** Opening Records shown block **

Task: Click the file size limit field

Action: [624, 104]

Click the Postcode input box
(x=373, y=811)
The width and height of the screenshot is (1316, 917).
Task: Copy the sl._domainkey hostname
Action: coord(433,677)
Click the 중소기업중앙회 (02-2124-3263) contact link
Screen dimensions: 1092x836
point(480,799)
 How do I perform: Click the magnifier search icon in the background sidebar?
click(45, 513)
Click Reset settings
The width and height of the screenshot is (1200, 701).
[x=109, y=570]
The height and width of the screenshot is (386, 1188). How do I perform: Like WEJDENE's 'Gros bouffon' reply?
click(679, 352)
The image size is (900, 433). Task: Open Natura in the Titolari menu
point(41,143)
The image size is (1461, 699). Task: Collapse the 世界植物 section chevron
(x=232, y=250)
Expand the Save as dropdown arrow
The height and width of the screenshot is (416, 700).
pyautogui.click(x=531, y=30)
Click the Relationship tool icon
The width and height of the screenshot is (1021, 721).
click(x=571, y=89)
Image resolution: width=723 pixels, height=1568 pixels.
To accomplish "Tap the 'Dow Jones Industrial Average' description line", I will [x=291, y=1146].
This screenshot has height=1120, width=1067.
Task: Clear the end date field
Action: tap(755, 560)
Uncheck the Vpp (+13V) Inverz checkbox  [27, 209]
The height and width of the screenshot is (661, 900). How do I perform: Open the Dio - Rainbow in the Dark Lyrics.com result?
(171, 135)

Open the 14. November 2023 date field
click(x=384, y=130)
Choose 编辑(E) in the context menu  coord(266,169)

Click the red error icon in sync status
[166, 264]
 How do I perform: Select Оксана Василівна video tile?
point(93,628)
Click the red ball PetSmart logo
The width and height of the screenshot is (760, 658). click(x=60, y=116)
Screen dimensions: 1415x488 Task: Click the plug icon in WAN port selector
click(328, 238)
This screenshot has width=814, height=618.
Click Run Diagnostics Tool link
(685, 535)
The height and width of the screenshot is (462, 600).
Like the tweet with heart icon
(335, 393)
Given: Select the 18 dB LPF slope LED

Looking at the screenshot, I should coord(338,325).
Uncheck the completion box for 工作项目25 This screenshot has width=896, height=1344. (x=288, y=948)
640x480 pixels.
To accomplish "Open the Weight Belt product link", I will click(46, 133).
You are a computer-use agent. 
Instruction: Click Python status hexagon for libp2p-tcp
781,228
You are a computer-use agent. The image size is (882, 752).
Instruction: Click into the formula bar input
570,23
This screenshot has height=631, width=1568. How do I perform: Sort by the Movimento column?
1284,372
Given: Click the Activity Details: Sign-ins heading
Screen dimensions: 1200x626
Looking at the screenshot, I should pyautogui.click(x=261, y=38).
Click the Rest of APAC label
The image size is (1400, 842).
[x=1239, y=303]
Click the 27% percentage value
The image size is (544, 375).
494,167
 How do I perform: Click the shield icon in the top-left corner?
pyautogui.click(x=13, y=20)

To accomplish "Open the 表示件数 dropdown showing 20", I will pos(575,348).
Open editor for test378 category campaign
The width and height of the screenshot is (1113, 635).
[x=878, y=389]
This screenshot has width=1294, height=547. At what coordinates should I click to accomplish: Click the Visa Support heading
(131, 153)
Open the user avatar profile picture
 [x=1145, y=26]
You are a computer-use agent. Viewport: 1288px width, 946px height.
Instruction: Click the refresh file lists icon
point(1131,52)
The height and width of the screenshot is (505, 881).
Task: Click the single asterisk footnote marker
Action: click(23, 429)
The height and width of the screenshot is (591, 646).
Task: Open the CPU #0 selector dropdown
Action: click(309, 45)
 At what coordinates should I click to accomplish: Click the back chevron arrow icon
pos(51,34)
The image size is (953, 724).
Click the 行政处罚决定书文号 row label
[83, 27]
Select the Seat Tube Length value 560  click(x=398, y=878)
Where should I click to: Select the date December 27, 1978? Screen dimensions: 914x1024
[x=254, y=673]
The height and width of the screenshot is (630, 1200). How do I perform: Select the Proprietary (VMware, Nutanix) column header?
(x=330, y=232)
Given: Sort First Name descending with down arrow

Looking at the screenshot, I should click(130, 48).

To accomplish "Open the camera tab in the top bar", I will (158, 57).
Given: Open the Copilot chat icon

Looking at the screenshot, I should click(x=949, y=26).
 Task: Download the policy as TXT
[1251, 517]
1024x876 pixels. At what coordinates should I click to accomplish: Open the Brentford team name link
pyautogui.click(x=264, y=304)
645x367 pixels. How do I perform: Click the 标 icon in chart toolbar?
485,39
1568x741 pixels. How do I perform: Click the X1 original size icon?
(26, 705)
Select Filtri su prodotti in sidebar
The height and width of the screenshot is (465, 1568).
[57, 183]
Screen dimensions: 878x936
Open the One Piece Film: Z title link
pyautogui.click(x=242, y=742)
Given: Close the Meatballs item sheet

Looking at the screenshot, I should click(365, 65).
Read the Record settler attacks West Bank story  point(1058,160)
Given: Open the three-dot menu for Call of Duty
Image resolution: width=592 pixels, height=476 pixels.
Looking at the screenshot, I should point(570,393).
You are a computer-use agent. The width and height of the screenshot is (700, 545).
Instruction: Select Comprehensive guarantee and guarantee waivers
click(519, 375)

** Closing Records shown block **

# [Assignment]
All lines in the records with the string "computer" should be copied out.

# [Result of this exercise]
You are a computer-use agent. 
You are a computer-use agent. The image size is (882, 752).
You are a computer-use agent. Viewport: 1288px width, 946px height.
You are a computer-use agent. The width and height of the screenshot is (700, 545).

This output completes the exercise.